Nick Drake
The Making of Five Leaves Left
ISLAND/UME
Between 1969 and 1972, Nick Drake recorded three stunning studio albums of detached yet vivid Blake-ian lyricism ripe with images of the elements and an autumnal brand of chamber folk rolling behind his handsomely burnished baritone. If you can imagine David Sylvian, only sadder and still somehow more alive, you can picture Drake’s glass-spun wonder and doomed romanticism. Produced by legendary aficionado of all things rural Joe Boyd and featuring Fairport Conventioneer Richard Thompson along with a small string section, Five Leaves Left was Drakes’s first album, one filled to the brim with his delicate and bluesy bounty, yet somehow leaving the listener with something incomplete about the process. Where did he come from and how did he find his way to the UK’s king of all things dulcet and rustic, Boyd? Why was this guy so moody and sullen? Could he, perhaps, speak up a bit?
To answer these questions, Island/UMe has just released a dissection of the debut across four vinyl albums—a collection that starts not with the singer-guitarist’s 4-track demo recorded in his college dorm room in January 1968, but rather mere months later when Boyd got wowed by the composer-vocalist and pushed him immediately into Sound Techniques studio that March. Meant to tell a story of Five Leaves Left’s construction, each demo, outtake, and previously unheard version on The Making Of radiates the piecemeal feel of a novice grasping his way through a new endeavor (didn’t all of Drake’s music sound randomly unvarnished despite their ornate orchestration?) and one’s personally burgeoning art form. That this box’s final disc is the original album—lustrously remastered, but not over-mastered, by its original engineer, John Wood—gives the new collection a sense of history to go with its mystery.
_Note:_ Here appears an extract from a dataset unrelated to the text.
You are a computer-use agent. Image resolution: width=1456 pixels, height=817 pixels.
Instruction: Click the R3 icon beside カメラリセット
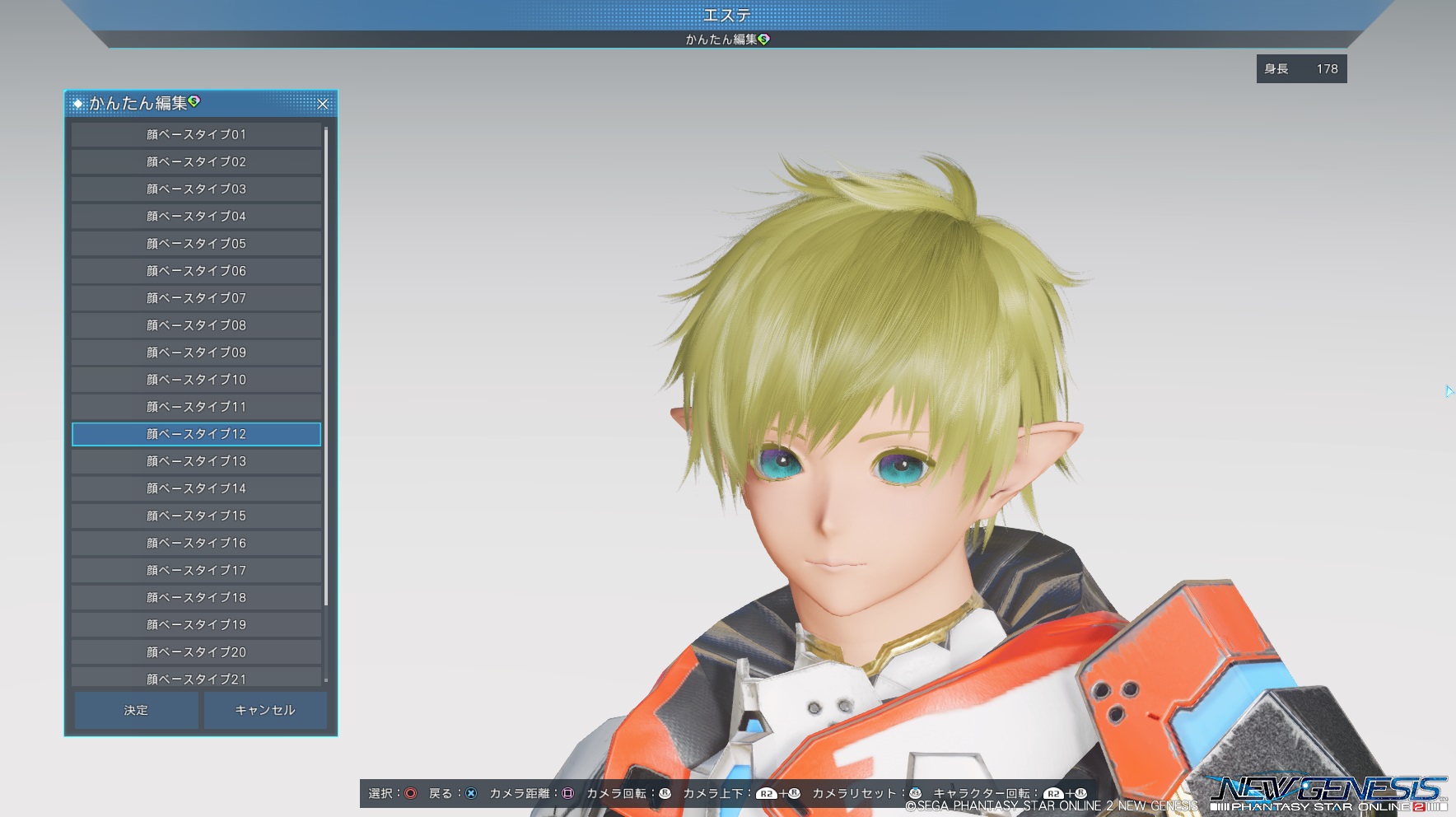click(x=915, y=793)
Not that its third album of sessions toward the end of 1968 isn’t musically valuable, lending new ears to the fresh, previously unrecorded “River Man” as it does—but it’s albums one and two of The Making Of that show off, in great detail, how something so unassuming got assumed. Here, the never-before-heard tapes of Drake’s Cambridge buddy Paul de Rivaz and fellow student and string arranger Robert Kirby from October 1968 unfurl with Drake doing his assuredly skeletal thing on warm, weird moments such as “Blossom” and “Made to Love Magic” while preparing for an upcoming live performance. The intimacy and unhampered realness of “Day Is Done” and “Time Has Told Me” are weighed starkly against Drake’s surprisingly talky bits of conversation where he’s very clear on what he wants: sounds that should be “as expansive as possible” and “celestial.” Lest anyone think that Nick Drake wasn’t career-minded, stop here. “I’m afraid this is proving to be an unprofessional tape altogether partly due to intoxication,” he says, quietly, before moving into a spirited take on “Mickey’s Tune.”
Album one is the logical starting point for this box—one where you hear Boyd in March of 1968 announcing, “OK, here we go, whatever it is, take one,” before Drake leapt into the small, pretty storm of “Mayfair,” run roughshod into “Time Has Told Me.” Oddly enough, Drake’s spare, rustic takes of “Fruit Tree,” “Man in a Shed,” and “Saturday Sun” are the same three songs that close out the windswept, fall-weather luster of Five Leaves Left and its silvery sophistication in its finished version. Not only is this box set a gorgeous addition to the recent dissection of Nick Drake’s valued work, it’s also a schematic on how his other two studio albums should tell their stories in full.